(SUPPLIED PASSAGE)

It wasn't until he reached out to shake my hand that I realized he was missing fingers, part of his ear.
He's the guy who waved at Neil White.
He showed me the shackles that are now part of a small museum at Carville,
and he also showed me a collection of former patients' shoes,
specially made because the loss of toes is one of the biggest challenges leprosy
patients deal with.
Mr. Pete told me he was born in the Virgin Islands, and when he was six, he was diagnosed
with leprosy and quarantined in a hospital there.
He had no idea what was happening.
They never tell me anything.
They just tell my mother, but not me.
Why did you think you were in the hospital?
Well, because I had a little mark on the side of my face
from when they took tests when it was Hansen's disease.
And at that time, people were very scared of the disease.
They just bring me to the hospital.
My mother come visit me.
She couldn't touch me.
I couldn't touch her.
She stay outside the fence.
I stay inside the fence.
Was that confusing to you when you were a little boy that you couldn't touch your mother?
Well, yes, it was confusing.
She's on the outside, and I'm on the inside.
And I still didn't know what's going on.
I couldn't touch her.
And she couldn't touch me either.
He stayed in that hospital until he was 21 years old
when his family packed him aboard an Army plane to Carville.
Mr. Pete never saw any members of his family again.

(End SUPPLIED PASSAGE)
(RECORDED INFORMATION)

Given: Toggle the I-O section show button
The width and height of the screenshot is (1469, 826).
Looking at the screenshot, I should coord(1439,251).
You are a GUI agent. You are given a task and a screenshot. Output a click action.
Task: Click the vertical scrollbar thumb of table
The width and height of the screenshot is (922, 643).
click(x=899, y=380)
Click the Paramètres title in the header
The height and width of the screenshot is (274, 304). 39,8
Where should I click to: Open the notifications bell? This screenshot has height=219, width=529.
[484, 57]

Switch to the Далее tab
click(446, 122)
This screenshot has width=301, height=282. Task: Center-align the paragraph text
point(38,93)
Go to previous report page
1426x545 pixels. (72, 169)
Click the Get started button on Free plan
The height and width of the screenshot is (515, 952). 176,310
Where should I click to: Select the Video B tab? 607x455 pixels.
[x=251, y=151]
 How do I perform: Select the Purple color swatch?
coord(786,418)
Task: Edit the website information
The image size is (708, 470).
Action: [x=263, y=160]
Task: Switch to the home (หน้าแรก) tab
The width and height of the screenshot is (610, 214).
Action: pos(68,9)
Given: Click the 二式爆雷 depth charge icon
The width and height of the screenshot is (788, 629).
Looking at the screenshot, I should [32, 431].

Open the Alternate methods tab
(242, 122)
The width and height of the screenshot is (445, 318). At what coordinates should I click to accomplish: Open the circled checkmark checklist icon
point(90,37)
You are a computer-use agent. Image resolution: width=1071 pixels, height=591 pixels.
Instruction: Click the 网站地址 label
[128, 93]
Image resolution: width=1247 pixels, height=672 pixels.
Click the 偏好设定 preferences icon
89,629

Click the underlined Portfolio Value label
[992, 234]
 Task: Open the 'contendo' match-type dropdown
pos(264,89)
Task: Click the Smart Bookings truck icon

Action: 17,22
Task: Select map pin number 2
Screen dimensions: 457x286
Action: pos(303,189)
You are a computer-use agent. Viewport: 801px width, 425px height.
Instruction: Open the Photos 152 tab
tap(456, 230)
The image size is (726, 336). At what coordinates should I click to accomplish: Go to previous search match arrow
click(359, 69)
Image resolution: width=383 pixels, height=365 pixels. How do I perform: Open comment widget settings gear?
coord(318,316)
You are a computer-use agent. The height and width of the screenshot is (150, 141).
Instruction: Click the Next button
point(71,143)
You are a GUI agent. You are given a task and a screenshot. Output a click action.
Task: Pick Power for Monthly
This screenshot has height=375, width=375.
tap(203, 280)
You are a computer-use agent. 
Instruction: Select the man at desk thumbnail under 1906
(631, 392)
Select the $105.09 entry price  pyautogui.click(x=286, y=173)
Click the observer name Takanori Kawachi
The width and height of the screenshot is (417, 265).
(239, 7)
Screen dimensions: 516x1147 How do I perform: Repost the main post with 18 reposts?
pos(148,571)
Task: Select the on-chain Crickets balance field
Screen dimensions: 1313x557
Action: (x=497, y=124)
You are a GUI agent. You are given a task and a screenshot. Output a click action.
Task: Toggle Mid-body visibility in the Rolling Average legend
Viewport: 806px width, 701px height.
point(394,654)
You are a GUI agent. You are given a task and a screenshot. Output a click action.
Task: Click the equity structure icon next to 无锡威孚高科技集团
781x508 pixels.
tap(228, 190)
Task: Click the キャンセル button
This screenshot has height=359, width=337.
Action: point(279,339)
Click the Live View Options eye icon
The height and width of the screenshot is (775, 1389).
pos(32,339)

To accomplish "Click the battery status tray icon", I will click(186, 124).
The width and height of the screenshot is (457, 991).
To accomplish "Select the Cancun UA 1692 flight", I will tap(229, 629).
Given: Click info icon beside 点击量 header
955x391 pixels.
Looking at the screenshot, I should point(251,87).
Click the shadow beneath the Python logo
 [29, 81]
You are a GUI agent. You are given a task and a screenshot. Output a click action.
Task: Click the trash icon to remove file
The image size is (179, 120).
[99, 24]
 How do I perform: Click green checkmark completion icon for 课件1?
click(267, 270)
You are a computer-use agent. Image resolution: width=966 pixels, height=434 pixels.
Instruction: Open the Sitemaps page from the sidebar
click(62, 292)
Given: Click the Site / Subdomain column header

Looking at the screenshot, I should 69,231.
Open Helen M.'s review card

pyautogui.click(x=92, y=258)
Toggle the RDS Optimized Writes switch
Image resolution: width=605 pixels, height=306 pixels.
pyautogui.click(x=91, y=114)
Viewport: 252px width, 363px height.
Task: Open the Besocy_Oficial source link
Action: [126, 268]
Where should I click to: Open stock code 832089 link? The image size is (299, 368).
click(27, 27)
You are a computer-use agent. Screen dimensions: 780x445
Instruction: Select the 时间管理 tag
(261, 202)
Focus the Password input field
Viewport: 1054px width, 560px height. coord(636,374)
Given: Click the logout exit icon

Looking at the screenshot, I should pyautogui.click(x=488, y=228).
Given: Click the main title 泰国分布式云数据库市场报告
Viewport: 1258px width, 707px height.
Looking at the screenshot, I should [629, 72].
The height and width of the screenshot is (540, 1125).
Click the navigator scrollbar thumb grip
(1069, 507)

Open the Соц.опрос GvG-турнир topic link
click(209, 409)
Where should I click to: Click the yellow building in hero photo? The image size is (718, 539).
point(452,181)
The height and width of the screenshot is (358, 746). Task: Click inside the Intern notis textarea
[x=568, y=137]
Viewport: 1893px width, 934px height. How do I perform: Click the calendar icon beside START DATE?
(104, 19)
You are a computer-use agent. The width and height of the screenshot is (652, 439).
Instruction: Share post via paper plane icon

(End RECORDED INFORMATION)

_THINGS TO DO_
A. Write out the stretch of the Carville passage from "They just tell" through "outside the fence." word for word.
B. Continue the Carville passage about Mr. Pete from the point where it stops.
The material has no connection to the Carville passage.

_LIST OF ANSWERS_
A.
They just tell my mother, but not me.
Why did you think you were in the hospital?
Well, because I had a little mark on the side of my face
from when they took tests when it was Hansen's disease.
And at that time, people were very scared of the disease.
They just bring me to the hospital.
My mother come visit me.
She couldn't touch me.
I couldn't touch her.
She stay outside the fence.

B.
When a patient like Mr. Pete got to Carville,
he or she could not leave.
But they weren't legally prisoners either.
It was this strange limbo where you hadn't done anything
wrong, but the outside world saw you as a danger. For a long time, patients couldn't
even vote or get married.
Some of the family didn't want them on. The friends didn't want to have anything to do
with them. So they just came back and stayed until they die. And when you got here, you did realize that this disease people were scared of.
Would you talk about it with other people here about how you were kind of kept away?
No.
They didn't.
They wasn't interested like now.
They did.
You came here, that's it.
Even the patient, we never speak about it.
We never, so why are we here?
That's it.
You wouldn't talk about it with your friends about being kind of outcast
or away from society.
You were just here.
Yeah, I was just here.
Because they were the same thing, you know.
They were from society, outcasts like me,
so they
didn't interest in all
that.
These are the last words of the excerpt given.